**Task requirements**
Please copy the listing from the line with "Click the admin" up to and including the line with "Action: [x=481, y=62]", keeping every request line and offsetting each coordinate in the answers by adding 53. Reproduce only those lines.

**Available data**
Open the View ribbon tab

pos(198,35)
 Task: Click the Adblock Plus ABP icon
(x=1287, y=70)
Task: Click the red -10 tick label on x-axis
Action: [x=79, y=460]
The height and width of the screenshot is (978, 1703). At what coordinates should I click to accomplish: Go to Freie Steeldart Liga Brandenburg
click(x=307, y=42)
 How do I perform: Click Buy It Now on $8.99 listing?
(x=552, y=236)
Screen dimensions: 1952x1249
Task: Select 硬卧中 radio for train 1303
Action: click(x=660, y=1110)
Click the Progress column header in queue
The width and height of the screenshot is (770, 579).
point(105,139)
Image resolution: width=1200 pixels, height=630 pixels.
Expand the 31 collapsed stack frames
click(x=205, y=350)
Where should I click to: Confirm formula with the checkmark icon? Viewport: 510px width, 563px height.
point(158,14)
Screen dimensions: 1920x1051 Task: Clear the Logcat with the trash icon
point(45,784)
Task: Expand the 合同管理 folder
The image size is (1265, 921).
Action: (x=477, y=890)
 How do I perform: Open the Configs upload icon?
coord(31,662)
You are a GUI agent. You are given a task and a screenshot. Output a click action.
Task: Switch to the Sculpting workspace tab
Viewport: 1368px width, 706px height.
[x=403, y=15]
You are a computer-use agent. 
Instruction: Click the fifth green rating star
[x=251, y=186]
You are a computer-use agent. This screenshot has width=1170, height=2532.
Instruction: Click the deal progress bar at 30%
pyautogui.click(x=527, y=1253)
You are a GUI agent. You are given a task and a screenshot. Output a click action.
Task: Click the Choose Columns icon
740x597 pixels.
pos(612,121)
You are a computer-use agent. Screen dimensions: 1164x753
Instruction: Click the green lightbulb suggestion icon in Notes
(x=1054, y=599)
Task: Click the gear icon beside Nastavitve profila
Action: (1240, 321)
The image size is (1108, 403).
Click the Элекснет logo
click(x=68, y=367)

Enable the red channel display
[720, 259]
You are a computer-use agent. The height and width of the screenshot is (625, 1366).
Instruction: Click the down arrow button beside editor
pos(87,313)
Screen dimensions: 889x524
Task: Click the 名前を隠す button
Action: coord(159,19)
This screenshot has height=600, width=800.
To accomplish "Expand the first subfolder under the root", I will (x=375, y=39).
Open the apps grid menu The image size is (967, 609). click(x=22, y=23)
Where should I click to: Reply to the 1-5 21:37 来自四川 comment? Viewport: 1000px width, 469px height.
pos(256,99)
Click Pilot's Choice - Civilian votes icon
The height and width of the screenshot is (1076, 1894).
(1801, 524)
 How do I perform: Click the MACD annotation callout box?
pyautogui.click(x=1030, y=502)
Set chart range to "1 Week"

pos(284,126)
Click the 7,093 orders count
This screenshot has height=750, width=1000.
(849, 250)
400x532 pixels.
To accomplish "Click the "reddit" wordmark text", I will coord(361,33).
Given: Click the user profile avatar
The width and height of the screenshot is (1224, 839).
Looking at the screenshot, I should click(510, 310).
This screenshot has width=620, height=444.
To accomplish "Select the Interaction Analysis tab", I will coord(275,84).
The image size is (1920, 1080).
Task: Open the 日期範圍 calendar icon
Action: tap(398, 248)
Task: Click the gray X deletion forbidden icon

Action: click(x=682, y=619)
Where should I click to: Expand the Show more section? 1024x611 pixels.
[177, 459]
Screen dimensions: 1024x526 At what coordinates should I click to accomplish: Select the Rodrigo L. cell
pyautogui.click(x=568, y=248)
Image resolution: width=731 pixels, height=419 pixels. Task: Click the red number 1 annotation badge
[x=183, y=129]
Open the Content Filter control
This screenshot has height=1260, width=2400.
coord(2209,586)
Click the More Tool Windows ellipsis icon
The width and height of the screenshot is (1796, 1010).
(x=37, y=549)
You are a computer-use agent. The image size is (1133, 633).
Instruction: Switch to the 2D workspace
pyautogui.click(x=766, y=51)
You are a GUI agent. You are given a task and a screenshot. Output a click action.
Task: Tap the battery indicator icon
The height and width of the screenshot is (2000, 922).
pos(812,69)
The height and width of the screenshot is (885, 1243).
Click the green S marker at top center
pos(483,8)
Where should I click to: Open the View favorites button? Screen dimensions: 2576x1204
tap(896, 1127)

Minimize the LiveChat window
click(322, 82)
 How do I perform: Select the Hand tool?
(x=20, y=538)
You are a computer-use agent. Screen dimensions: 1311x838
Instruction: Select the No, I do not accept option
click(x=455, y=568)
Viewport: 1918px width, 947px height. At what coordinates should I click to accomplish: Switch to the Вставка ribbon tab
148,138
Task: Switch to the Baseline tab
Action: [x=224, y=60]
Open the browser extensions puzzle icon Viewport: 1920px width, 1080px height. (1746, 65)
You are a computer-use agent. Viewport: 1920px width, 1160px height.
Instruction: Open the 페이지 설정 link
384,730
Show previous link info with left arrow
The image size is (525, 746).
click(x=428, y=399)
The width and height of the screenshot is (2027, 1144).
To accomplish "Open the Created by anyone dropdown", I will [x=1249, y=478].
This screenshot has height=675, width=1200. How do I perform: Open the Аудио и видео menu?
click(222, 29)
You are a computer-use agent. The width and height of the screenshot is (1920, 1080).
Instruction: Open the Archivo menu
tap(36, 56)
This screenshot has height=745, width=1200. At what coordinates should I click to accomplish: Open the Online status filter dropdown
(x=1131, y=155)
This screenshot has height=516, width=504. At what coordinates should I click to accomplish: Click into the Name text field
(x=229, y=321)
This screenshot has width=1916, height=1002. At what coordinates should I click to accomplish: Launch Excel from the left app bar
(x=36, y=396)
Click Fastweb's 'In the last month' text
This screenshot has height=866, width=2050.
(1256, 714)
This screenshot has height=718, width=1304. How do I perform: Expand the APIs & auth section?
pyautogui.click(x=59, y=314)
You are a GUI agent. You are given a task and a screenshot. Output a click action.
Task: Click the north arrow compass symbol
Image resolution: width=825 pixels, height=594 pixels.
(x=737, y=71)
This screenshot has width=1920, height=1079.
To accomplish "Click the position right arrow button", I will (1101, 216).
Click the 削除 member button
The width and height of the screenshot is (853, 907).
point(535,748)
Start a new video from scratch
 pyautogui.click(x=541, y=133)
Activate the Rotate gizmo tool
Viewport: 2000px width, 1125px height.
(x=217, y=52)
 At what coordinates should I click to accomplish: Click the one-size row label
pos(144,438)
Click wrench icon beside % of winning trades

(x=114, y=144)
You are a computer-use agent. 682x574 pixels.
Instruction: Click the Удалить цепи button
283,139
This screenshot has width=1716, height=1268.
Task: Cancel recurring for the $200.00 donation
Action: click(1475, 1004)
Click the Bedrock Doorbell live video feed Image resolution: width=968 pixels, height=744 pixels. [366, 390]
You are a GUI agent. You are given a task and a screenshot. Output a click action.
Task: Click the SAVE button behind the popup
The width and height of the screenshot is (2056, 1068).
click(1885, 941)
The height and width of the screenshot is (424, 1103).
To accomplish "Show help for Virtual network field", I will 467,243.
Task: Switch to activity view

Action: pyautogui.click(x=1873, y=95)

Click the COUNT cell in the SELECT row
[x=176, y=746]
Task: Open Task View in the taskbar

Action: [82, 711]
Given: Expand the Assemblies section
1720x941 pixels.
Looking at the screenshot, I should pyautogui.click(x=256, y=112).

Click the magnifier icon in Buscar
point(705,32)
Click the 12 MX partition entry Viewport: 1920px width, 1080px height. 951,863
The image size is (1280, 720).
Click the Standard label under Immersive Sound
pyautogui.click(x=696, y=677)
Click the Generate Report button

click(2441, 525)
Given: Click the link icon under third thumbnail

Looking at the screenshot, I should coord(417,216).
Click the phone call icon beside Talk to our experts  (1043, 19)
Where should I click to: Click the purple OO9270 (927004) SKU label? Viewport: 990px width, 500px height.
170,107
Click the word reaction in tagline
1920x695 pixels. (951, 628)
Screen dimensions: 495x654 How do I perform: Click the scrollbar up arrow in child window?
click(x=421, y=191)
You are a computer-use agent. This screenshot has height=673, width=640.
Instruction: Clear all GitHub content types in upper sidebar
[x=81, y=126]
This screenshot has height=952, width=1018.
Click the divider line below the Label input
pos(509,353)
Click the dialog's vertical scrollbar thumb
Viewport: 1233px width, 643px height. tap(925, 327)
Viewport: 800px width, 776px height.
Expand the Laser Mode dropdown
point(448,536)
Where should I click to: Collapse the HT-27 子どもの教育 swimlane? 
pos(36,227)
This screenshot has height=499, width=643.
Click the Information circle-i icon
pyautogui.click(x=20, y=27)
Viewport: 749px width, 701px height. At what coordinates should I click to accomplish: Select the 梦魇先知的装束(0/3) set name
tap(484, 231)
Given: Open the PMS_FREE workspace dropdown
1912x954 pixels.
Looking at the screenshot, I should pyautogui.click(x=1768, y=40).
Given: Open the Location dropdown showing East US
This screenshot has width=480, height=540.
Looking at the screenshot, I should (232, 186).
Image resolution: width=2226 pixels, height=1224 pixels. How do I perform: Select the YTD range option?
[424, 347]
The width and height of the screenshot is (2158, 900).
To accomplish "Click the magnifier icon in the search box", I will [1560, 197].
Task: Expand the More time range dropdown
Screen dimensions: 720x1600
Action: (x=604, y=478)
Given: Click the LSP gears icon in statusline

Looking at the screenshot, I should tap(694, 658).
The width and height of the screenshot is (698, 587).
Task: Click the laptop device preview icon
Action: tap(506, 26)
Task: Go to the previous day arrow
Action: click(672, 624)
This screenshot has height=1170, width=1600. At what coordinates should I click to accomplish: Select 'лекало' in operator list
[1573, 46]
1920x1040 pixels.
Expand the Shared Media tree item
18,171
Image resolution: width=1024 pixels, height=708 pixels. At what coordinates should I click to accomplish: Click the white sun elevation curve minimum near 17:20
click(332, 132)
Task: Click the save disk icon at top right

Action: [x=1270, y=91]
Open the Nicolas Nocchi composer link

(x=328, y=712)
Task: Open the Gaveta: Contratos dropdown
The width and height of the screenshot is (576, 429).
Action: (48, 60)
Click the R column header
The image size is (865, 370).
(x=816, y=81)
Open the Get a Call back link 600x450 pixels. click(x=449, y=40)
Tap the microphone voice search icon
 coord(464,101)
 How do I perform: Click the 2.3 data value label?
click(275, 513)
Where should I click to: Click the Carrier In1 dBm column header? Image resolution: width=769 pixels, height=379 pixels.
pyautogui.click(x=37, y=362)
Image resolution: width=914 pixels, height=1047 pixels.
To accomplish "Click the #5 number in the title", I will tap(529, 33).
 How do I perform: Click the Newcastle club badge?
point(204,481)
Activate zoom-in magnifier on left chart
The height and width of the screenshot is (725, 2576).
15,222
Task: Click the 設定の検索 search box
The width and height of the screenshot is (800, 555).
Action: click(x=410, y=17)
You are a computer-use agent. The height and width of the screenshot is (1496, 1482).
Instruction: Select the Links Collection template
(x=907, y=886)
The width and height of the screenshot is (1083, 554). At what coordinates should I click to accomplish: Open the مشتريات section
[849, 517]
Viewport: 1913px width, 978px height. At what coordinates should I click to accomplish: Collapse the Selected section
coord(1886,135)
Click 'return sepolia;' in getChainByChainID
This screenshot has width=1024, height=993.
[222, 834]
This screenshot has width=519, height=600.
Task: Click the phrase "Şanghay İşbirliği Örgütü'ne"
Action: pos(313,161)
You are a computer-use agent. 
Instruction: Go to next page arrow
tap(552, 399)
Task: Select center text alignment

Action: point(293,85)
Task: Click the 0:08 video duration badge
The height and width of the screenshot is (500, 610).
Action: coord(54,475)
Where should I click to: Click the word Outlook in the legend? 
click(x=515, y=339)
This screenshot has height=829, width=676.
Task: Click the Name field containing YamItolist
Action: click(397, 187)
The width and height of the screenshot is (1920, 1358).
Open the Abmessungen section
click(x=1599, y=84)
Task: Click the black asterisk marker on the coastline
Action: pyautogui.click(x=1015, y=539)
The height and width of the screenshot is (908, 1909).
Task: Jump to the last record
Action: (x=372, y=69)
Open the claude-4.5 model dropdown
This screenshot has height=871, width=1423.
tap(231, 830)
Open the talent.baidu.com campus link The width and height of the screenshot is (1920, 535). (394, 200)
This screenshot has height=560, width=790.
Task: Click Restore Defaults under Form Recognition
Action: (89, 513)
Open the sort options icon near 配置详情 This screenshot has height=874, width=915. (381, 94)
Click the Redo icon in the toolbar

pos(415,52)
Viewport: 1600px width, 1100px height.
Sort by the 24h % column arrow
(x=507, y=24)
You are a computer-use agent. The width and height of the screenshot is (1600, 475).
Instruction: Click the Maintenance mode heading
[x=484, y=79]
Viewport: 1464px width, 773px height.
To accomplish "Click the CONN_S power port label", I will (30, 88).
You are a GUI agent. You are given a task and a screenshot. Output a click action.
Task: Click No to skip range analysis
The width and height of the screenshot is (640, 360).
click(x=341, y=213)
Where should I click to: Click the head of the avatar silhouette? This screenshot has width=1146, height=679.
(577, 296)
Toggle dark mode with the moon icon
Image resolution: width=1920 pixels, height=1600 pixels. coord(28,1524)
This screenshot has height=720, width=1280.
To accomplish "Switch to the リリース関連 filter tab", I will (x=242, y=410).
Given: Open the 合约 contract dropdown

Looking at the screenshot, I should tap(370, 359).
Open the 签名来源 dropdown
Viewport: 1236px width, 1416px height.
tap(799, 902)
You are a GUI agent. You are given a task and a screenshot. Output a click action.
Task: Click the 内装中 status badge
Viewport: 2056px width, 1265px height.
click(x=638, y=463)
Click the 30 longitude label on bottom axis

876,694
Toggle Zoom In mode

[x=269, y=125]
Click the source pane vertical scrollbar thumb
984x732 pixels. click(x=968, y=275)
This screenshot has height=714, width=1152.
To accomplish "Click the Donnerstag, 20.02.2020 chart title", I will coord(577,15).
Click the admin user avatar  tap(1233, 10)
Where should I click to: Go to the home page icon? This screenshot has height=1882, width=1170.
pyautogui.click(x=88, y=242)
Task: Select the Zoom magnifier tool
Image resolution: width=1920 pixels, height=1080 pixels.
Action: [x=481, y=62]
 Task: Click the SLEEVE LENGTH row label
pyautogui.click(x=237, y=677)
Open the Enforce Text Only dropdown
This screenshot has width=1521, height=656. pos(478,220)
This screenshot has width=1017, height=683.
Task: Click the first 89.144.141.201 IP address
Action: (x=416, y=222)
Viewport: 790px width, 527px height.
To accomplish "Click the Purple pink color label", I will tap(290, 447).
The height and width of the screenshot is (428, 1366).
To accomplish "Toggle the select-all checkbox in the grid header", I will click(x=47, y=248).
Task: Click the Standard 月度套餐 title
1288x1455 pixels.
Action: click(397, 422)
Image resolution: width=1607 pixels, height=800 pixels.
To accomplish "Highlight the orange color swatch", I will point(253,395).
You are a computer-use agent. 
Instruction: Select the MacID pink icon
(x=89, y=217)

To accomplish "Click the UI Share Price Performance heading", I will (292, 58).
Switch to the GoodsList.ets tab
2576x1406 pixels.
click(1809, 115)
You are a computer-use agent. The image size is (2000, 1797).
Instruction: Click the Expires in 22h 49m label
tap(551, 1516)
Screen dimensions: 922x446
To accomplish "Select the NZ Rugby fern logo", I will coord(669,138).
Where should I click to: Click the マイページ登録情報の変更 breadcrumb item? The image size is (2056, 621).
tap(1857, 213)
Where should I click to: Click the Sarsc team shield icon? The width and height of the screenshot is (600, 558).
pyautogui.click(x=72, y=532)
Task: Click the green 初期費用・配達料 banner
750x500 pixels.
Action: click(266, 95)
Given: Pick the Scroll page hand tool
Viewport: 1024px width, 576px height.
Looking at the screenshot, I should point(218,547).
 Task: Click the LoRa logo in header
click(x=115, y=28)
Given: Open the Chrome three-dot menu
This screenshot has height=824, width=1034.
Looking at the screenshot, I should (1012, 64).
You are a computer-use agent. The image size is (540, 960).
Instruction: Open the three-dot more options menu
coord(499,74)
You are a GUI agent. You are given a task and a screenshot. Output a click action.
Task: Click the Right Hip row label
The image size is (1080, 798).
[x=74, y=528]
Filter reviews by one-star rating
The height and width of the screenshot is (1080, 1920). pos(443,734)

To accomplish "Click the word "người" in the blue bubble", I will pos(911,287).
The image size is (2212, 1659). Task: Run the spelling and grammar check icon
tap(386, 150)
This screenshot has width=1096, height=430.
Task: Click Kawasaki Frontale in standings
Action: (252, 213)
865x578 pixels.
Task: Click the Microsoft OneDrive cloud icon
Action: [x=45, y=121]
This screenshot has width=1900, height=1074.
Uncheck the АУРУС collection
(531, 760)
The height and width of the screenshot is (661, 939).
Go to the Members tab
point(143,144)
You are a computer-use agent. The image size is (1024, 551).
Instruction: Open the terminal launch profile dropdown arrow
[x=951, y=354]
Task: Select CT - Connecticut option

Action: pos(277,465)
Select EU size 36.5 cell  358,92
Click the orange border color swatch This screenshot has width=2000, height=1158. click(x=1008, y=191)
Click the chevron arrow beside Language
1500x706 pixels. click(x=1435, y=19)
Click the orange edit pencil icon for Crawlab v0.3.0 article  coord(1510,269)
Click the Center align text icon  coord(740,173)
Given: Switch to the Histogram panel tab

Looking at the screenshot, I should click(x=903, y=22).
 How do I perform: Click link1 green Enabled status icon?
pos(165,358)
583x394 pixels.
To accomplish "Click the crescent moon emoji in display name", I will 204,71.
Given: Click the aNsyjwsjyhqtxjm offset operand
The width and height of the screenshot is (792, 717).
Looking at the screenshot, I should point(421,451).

**Response**
Click the admin user avatar  tap(1286, 63)
Where should I click to: Go to the home page icon? This screenshot has height=1882, width=1170.
pyautogui.click(x=141, y=295)
Task: Select the Zoom magnifier tool
Image resolution: width=1920 pixels, height=1080 pixels.
Action: [x=534, y=115]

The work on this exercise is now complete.